Copy every line of the entries below word for word, leaving out the pictures.

=== DATASET CONTENT ===

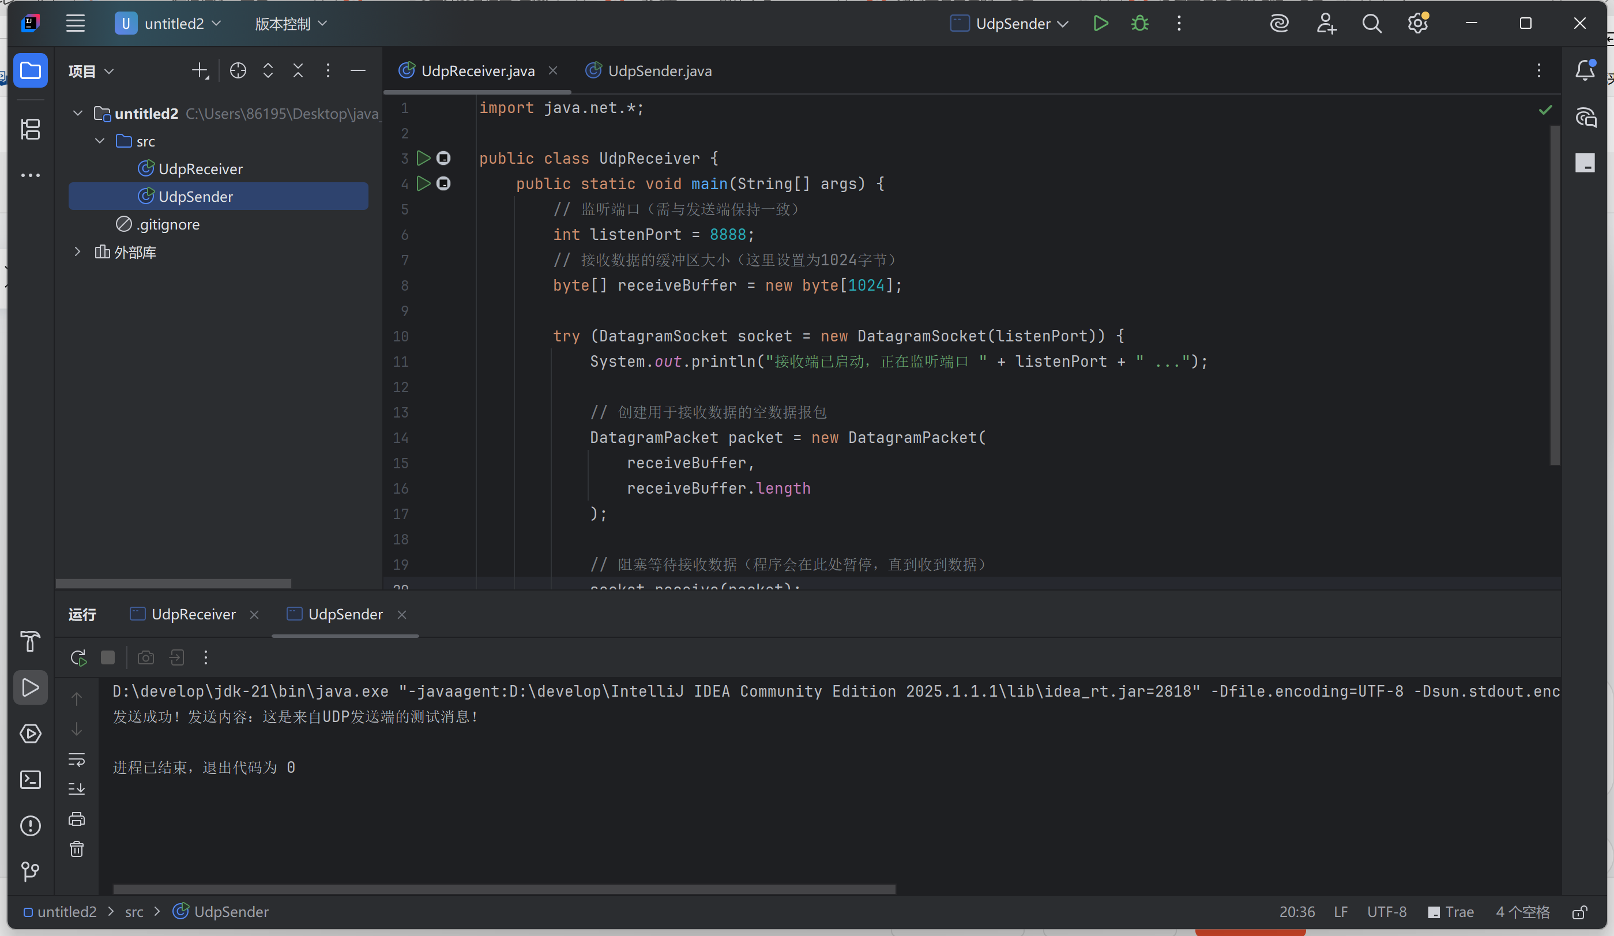
Task: Open Search Everywhere magnifier icon
Action: pos(1371,24)
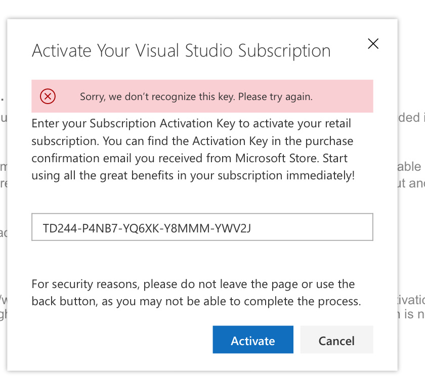Click the circled X beside the error message
The image size is (425, 381).
click(49, 96)
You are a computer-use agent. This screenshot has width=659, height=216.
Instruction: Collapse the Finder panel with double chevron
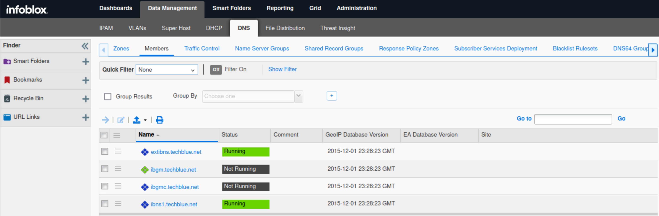pyautogui.click(x=85, y=46)
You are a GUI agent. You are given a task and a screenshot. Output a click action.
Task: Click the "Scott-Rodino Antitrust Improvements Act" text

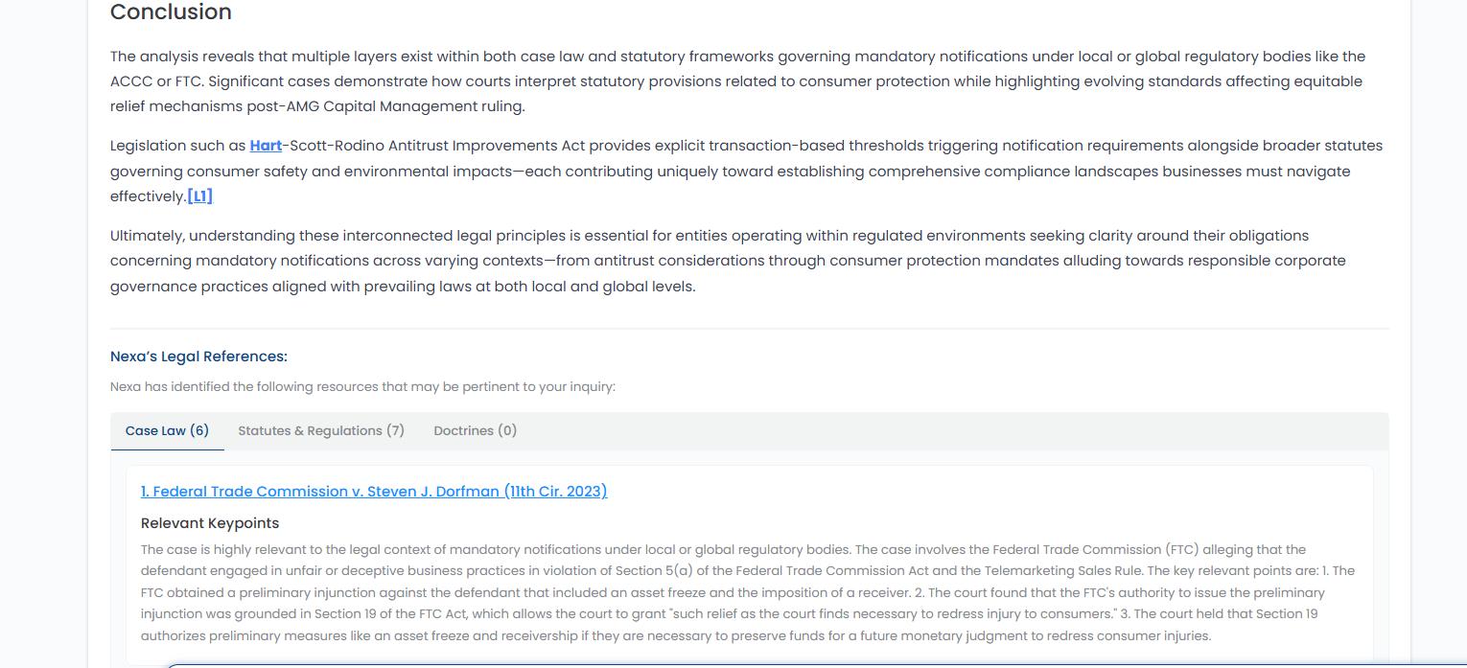coord(437,146)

===

| WORKED ANSWER |
Task: Open Search Everywhere magnifier icon
Action: pos(1371,24)
Click the circled X beside the error message
The image size is (425, 381).
click(49, 96)
You are a computer-use agent. This screenshot has width=659, height=216.
Instruction: Collapse the Finder panel with double chevron
pyautogui.click(x=85, y=46)
You are a GUI agent. You are given a task and a screenshot. Output a click action.
Task: Click the "Scott-Rodino Antitrust Improvements Act" text

coord(437,146)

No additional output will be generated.